Un extraño vacío
Roma, abril de 184 a. C.
Emilia y su hija Cornelia menor vieron cómo su padre salía de casa tras una fría despedida. Emilia sabía que su marido estaba iracundo por la enésima negativa de Cornelia a contraer matrimonio con Flaminino, uno de los grandes aliados de la familia con el que Publio quería estrechar lazos.
—¡Por todos los dioses! —había exclamado Publio incrédulo por la persistente negativa de su hija menor—. ¡Es el liberador de Grecia y me consta que quiere a la familia y hasta incluso que te quiere como mujer de forma personal! —Esto último lo había dicho su marido mirándola a los ojos en una clara petición de ayuda para que intercediera en favor de esa propuesta de matrimonio, pero ella había callado y su silencio se había traducido en un mayor enfado de Publio que, aún más enfurecido que al principio, había optado por salir de la domus sin añadir nada más, sin desearles que tuvieran una buena semana mientras él se ausentaba de Roma, como cada primavera, para visitar a sus veteranos de las campañas de Hispania y África en Etruria.
Las dos mujeres habían quedado a solas en el atrium, reclinadas cada una sobre un triclinium diferente, negándose ambas a probar bocado del excelente desayuno que, repartido en varias bandejas de fruta fresca, queso, pan, leche y pasteles de pistachos, nueces, avellanas y almendras, estaba expuesto ante ellas en tres pequeñas mesas.
—Alguna vez tendrás que aceptar un esposo, Cornelia —dijo al fin la madre—. Si no quieres a Flaminino, no discutiré contigo, pero sea Flaminino u otro, más tarde o más temprano tienes que aceptar casarte con alguien y tendrá que ser con alguien que defienda nuestros intereses en el Senado.
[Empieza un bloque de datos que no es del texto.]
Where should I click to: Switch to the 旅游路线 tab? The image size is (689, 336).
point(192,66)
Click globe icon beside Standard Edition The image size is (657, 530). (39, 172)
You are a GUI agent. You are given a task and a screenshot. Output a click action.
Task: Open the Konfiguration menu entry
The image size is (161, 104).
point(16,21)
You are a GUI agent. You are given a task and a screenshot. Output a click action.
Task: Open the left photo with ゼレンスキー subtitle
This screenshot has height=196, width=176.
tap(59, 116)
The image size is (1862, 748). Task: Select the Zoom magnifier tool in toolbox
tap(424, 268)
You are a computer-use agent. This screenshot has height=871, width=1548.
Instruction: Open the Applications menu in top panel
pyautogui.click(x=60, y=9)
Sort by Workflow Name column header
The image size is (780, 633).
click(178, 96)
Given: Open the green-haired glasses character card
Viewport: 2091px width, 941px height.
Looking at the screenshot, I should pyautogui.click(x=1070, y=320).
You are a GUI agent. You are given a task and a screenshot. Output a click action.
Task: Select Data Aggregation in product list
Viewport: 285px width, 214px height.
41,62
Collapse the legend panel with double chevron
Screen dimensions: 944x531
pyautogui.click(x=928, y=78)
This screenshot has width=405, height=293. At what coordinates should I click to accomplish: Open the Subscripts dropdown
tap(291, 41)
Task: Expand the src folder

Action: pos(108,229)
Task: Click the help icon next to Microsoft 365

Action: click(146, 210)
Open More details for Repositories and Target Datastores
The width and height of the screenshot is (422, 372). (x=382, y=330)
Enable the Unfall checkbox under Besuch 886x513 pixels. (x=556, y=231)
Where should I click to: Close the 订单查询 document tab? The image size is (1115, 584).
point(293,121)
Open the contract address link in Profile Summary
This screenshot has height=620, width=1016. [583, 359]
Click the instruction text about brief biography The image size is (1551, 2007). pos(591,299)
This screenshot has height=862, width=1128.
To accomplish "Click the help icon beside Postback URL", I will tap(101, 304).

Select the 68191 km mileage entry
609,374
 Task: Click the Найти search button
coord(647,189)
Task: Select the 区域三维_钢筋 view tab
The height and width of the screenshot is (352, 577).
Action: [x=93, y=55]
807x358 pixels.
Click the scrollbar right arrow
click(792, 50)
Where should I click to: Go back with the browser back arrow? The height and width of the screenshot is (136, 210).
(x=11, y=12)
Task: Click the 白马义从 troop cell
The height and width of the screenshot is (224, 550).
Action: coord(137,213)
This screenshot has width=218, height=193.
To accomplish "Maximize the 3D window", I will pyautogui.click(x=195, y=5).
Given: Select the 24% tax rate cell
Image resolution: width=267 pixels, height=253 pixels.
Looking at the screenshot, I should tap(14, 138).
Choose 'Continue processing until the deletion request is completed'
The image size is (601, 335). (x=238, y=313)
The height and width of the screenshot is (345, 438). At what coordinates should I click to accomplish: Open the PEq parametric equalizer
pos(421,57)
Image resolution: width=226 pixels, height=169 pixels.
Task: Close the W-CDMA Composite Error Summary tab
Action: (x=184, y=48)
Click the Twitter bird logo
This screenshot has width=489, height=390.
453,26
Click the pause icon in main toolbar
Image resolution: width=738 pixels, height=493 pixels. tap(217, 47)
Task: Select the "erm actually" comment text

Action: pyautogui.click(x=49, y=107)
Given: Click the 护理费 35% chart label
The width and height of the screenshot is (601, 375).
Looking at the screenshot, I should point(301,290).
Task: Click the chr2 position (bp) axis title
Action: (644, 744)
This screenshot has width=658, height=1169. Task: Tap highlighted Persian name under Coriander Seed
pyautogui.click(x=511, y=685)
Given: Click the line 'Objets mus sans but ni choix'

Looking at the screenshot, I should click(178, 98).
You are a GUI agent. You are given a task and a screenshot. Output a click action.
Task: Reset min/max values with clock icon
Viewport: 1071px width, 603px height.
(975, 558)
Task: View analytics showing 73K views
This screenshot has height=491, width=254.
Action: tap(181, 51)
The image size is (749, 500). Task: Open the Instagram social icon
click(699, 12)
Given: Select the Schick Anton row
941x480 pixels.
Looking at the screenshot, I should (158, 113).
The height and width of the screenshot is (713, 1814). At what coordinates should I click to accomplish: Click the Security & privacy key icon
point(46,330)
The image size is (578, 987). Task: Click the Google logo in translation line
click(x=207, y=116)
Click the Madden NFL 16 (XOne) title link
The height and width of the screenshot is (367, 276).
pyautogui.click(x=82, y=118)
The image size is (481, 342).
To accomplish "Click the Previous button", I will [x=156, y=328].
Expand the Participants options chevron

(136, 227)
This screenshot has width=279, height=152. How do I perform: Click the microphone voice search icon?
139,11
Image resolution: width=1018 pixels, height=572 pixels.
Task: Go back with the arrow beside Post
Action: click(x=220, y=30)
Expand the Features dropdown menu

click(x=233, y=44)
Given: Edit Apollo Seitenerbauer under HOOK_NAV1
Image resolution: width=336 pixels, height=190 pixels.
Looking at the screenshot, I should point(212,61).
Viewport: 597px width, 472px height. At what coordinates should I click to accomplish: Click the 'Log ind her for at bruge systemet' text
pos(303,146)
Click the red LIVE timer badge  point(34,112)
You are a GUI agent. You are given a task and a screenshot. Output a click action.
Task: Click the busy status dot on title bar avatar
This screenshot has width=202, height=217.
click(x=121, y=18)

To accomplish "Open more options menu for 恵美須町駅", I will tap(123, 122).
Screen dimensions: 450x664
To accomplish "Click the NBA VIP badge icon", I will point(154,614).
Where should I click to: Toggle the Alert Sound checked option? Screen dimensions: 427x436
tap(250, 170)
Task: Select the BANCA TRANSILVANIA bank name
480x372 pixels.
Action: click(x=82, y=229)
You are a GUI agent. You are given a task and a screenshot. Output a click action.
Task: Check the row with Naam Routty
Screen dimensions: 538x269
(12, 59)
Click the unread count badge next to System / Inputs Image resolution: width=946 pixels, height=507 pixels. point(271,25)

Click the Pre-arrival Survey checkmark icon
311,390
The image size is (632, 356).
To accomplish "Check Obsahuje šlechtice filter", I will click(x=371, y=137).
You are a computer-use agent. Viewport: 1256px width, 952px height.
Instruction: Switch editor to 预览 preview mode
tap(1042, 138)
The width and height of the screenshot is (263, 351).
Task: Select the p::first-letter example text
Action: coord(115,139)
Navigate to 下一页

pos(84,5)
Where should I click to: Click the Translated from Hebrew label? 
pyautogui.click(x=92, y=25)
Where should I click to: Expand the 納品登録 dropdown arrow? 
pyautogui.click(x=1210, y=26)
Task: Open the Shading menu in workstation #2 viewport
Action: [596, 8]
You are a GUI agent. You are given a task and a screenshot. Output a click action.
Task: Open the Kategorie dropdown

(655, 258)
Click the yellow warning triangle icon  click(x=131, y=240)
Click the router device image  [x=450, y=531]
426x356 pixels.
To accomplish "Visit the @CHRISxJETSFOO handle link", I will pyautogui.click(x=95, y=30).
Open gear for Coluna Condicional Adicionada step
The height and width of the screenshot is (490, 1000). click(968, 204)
—Lo sé, madre. Supongo que pronto padre me ofrecerá al propio Lelio, viudo y con un hijo ya —respondió Cornelia con cierto despecho. No tenía nada contra Lelio, pero no se veía con alguien que podía ser su abuelo. Tampoco le importaba la diferencia de edad, cuando pensaba con ello en detalle. La verdad es que no sabía qué le pasaba, pero no quería casarse con nadie. Era quizá la única rebeldía que podía ejercer y había decidido ejercerla con obstinada perseverancia. Se sentía humillada por la forma en la que su padre la despreció por su intercambio de cartas con Graco y, aunque tampoco pensara que sintiera nada especial por aquel hombre, le dolía que su padre hubiera estado dispuesto a dejar morir en una batalla a alguien por el que ella había intercedido. A veces anhelaba que la hubieran elegido de niña para servir como vestal[*]. Se le antojaba que toda una vida al servicio del fuego de Vesta era mucho más sencilla que la constante presión a la que estaba sometida para contraer matrimonio.
—No, tu padre nunca te ofrecerá a Lelio. Tu padre, y no le critico, quiere que los matrimonios de sus hijos sirvan para afianzar nuevos lazos, nuevas alianzas. Lelio es un aliado de por vida. No sé ya a quién tendrá en mente, pero sólo te digo que cada año que pasa, tu negativa será más insostenible. Como ves no le he apoyado con lo de Flaminino porque no quiero que seas infeliz, pero deberías pensar en alguien que te gustara y que pudiera ser aceptado por tu padre. Puedo entender que no aceptes lo que te propone, pero entonces tú debes ayudar con alguna alternativa. Estoy dispuesta a ayudarte, pero debes decirme dónde debo buscar o a quién.
Cornelia menor agradeció las palabras que, con afecto sincero, le había dirigido su madre. Y quiso dar respuesta a su petición, pero cuando miró en su interior no encontró más que un vacío extraño. No había nadie en su mente que pudiera satisfacer los objetivos que su padre tenía para un matrimonio suyo. Se sintió aturdida y rompió a llorar. Su madre se acercó y se sentó junto a ella. No dijo nada, tampoco la abrazó, pero se sentó junto a ella y junto a ella permaneció hasta que las lágrimas se secaron y, por fin, ambas mujeres, sin demasiada gana, compartieron algo de fruta y pan.